To do
Starting at the top of the entries below, set down each line exactly as written, and stop after the line containing "Run the SQL".

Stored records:
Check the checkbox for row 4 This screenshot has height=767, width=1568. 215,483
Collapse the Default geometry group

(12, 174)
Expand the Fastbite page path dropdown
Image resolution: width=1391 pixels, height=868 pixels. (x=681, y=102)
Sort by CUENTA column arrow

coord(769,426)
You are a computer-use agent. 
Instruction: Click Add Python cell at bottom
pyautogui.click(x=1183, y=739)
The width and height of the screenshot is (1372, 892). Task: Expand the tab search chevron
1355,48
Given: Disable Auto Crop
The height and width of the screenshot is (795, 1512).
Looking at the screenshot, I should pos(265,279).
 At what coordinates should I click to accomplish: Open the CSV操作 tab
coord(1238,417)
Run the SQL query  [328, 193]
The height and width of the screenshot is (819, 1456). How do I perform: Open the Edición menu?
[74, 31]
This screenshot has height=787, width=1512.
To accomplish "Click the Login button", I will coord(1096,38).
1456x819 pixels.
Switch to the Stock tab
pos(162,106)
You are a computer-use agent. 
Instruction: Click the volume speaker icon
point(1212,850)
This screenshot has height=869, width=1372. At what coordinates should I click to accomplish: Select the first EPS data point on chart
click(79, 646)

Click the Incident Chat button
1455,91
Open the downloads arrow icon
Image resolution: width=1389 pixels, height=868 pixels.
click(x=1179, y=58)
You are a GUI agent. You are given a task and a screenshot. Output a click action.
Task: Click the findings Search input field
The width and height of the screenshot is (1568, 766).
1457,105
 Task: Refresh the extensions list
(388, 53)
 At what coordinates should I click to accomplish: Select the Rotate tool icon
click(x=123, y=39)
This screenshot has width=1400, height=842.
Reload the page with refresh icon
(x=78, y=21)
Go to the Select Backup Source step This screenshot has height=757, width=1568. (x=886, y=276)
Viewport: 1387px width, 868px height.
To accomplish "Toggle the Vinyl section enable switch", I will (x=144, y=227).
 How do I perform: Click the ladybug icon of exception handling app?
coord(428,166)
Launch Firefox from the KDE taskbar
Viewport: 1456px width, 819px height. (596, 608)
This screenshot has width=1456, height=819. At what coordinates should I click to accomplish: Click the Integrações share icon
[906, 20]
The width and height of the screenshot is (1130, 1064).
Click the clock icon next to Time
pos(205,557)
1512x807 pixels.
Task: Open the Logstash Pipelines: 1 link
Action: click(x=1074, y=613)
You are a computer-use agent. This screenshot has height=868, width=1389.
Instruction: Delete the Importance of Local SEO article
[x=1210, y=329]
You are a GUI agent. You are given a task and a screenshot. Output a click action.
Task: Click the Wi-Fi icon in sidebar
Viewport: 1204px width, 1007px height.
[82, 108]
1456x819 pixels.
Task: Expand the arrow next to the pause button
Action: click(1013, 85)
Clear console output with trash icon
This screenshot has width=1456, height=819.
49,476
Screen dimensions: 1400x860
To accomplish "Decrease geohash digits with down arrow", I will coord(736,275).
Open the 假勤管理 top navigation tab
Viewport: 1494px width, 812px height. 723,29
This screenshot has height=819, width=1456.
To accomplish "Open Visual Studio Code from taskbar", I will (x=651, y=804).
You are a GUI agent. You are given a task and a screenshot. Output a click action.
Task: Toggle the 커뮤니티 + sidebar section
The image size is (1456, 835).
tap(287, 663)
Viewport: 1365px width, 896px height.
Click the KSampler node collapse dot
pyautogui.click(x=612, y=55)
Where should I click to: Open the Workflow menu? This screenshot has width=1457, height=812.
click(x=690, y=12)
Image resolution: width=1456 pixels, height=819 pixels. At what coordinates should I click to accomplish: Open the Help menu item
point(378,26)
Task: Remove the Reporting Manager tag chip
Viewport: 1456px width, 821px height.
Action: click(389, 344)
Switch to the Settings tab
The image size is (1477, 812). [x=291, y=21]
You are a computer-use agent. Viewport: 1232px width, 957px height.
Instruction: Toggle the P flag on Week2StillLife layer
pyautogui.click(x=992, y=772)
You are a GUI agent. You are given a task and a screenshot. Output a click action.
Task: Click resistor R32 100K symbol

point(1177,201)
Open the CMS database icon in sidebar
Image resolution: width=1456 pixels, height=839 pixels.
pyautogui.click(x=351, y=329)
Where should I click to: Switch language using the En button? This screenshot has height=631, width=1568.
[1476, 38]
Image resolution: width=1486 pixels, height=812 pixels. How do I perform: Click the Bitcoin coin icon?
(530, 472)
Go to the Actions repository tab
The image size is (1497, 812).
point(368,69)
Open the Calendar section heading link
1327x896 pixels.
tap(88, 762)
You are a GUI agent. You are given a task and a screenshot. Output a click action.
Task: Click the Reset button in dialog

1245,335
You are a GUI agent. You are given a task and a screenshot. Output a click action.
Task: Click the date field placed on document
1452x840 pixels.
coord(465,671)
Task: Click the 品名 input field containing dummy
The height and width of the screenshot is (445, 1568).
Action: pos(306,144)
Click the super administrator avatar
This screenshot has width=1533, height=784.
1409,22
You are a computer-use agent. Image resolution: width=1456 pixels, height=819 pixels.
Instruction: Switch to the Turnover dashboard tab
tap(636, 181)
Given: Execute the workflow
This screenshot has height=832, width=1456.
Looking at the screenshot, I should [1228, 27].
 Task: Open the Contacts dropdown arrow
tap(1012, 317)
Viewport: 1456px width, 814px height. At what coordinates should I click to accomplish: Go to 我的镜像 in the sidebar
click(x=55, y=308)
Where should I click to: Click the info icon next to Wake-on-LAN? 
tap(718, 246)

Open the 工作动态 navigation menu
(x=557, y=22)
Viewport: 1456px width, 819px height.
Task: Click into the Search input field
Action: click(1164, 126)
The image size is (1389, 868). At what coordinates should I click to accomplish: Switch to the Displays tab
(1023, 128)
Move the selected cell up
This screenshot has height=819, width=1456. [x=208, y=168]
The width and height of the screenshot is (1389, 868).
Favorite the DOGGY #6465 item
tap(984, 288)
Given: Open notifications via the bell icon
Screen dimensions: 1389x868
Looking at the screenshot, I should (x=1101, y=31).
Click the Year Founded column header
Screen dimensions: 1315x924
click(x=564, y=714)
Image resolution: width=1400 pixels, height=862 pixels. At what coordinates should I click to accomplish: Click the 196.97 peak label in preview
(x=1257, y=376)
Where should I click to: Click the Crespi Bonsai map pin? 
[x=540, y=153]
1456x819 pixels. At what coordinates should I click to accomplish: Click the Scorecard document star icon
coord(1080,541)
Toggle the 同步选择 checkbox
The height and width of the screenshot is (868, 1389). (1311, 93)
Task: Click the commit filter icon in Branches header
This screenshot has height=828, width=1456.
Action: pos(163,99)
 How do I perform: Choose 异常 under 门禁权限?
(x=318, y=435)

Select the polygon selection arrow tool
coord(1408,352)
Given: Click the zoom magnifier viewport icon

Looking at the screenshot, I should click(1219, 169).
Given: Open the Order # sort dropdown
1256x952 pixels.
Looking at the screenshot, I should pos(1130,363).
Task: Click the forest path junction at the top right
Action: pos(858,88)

Response
Check the checkbox for row 4 This screenshot has height=767, width=1568. 215,483
Collapse the Default geometry group

(12, 174)
Expand the Fastbite page path dropdown
Image resolution: width=1391 pixels, height=868 pixels. (x=681, y=102)
Sort by CUENTA column arrow

coord(769,426)
You are a computer-use agent. 
Instruction: Click Add Python cell at bottom
pyautogui.click(x=1183, y=739)
The width and height of the screenshot is (1372, 892). Task: Expand the tab search chevron
1355,48
Given: Disable Auto Crop
The height and width of the screenshot is (795, 1512).
Looking at the screenshot, I should pos(265,279).
 At what coordinates should I click to accomplish: Open the CSV操作 tab
coord(1238,417)
Run the SQL query  [328, 193]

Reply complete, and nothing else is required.